Validation of DNAmCVDscore and comparison with MRS, SCORE2 and DNAmGrimAge
We validated the DNAmCVDscore in an independent dataset (EXPOsOMICS CVD, N=315), including incident CVD cases and matched controls. Since the testing set is designed as a case-control study nested in a cohort, we ran logistic regression analyses, and we evaluated the predictive performance of DNAmCVDscore through ROC curve analysis.
We compared the performance of five logistic regression models:
1) Based on DNAmCVDscore adjusted for matching parameters (age, sex, and centre of recruitment).
2) Based on MRS adjusted for matching parameters.
3) The SCORE2 prediction model based on chronological age, sex, diabetes, smoking, systolic blood pressure, total and HDL cholesterol, adjusting for matching parameters.
4) An enriched version of SCORE2, denoted with SCORE2 + DNAmCVDscore, in which DNAmCVDscore is included in the set of covariates.
5) Based on DNAmGrimAge adjusted for matching parameters.
To investigate the predictive performance of the five composite biomarkers at different time points, we computed the area under the ROC curve (AUC), sensitivity, and specificity as a function of the time from recruitment to diagnosis, right-censoring follow-up at constant intervals of one year from 18 to two years. Confidence intervals for AUC were computed according to De Long et al. [55].

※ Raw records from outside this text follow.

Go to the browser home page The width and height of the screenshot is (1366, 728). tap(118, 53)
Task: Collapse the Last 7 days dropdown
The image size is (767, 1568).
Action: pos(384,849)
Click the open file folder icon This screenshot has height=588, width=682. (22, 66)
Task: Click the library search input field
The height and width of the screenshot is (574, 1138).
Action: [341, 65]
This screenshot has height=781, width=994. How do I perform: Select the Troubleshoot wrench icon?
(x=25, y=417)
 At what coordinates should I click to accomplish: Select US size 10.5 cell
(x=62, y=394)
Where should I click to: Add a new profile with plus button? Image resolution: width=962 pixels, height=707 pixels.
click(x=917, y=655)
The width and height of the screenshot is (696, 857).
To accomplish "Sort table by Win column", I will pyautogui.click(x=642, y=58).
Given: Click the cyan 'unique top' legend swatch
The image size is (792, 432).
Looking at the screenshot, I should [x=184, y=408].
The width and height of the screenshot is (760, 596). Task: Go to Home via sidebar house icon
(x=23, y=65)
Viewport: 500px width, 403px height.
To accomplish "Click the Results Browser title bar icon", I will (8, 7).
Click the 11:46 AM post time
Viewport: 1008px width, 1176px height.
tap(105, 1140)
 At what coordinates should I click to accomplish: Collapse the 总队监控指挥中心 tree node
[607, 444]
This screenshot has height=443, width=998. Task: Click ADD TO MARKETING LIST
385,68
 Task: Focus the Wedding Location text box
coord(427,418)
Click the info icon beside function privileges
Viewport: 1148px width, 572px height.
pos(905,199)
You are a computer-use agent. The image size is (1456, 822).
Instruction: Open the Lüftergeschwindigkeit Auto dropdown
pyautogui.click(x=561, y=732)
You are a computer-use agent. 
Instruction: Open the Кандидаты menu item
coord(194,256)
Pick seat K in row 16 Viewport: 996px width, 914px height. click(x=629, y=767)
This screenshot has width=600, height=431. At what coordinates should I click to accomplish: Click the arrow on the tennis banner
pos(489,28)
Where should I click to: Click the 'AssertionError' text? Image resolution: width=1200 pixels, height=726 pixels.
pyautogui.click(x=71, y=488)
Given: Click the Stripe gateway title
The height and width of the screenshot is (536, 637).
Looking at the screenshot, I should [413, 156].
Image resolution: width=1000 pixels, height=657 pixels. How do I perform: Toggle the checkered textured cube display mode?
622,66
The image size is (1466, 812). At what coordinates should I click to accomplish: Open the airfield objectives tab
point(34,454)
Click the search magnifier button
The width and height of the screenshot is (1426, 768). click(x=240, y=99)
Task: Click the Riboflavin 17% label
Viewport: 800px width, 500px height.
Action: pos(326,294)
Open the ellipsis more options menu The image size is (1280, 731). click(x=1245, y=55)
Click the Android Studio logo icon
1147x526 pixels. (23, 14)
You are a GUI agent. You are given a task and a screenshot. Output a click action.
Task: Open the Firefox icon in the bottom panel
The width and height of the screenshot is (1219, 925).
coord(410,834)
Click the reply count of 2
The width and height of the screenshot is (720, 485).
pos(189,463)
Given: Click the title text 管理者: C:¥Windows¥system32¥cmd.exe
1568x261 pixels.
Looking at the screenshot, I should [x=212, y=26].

DNAm surrogates and DNAmCVDscore vs COVID-19 case-control status and severity
As an additional sensitivity analysis, despite being out of the main scope of this work, we investigated the usefulness of using DNAm surrogate biomarkers in epidemiological studies on COVID-19 using the GSE174818 dataset (101 patients with COVID-19 infection and 26 controls hospitalised with respiratory problems). Specifically, we investigated the association of BMI and blood measured CRP with COVID-19 case-control status and severity (using the GRAM score as a proxy), and we compared the results with those obtained using their DNAm surrogates (DNAmBMI and DNAmCRP). Finally, since CVDs and COVID-19 share several risk factors [43] we investigated the association of the DNAmCVDscore with COVID-19 case-control status and severity. We used logistic and linear regression models adjusted for age and gender to investigate the association with case-control status and GRAM score, respectively.